"Angan" namanya. Kata orang tua, kelakuannya mirip sekali dengan saya waktu kecil, tidak mau diam. (tapi saya gak ingat)
Sepulang saya kerja kadang-kadang dia berulah, makanan berkuah/minumannya yang tinggal sedikit ditumpahkan ke lantai kemudian digosok-gosok pakai kakinya. Saya khawatir air yang tumpah di lantai membuat dia terpleset. Kadang-kadang saya lepas kontrol sehingga bicara dengan agak keras kepadanya supaya dia nurut, tapi setelahnya saya selalu menyesal. Dan dia belum pernah nurut jika dinasehati dengan kasar.

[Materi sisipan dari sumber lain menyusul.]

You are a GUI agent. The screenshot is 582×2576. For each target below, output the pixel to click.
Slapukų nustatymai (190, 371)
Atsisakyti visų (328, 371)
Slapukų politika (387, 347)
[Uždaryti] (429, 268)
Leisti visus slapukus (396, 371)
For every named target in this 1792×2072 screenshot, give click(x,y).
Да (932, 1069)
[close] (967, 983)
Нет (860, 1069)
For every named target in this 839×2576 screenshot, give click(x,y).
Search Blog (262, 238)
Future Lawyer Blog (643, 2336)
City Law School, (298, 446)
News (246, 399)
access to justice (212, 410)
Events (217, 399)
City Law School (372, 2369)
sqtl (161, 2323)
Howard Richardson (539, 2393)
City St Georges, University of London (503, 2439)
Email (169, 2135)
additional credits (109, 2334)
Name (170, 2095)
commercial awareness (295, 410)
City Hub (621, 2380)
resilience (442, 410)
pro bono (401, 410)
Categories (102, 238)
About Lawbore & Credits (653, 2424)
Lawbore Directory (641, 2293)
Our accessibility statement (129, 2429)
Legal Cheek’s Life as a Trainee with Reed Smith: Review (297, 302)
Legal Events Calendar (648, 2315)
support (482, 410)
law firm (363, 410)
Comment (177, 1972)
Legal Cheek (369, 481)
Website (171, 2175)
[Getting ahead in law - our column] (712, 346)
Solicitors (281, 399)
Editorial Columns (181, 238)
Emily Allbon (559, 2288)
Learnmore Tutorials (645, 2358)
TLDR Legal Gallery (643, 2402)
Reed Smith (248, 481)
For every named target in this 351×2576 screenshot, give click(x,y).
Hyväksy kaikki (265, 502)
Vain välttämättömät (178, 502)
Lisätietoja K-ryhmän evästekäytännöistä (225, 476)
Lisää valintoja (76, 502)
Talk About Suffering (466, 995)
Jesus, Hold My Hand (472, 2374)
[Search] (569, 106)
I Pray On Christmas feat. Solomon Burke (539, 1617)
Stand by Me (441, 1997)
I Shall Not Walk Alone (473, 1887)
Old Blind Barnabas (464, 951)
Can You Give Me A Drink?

Malam tadi, selepas solat magrib, saya berniat membaca alquran, lalu angan meminta alquran yang biasa dibaca ibunya. Saya memberikan buku iqro kepadanya, karena biasanya alquran hanya dijadikan mainan olehnya. Tak seperti biasanya, dia nggak ngeyel dan mau diberikan iqro. Saat saya mulai mengaji, dia meminta saya untuk membacakan iqro, kemudian saya memangku angan dan membacakan iqro nya. Ia mulai mengikuti bacaan saya, lalu saya meminta ia yang membaca hurufnya (dia sudah hafal hijaiyah dengan menggunakan lagu). Akhirnya dia membaca iqro dengan saya menuntun jarinya untuk menunjukkan huruf yang dibaca, ia membaca sampai huruf Jim (Ja) sebelum akhirnya bosan.
Betapa senang saya melihatnya lancar membaca iqro untuk kali pertama.
Saya tidak mengingat apapun saat saya masih seusia Angan. Dimarahi atau dipuji saya tak ingat. Mungkin begitu juga dengan angan nanti.
Sebagai orang tua saya hanya harus meninggalkan memori-memori indah pada anak, bahkan jika anak sedang membuat kesal, sepertinya saya sebagai orang tua yang harus menambah kapasitas kesabaran.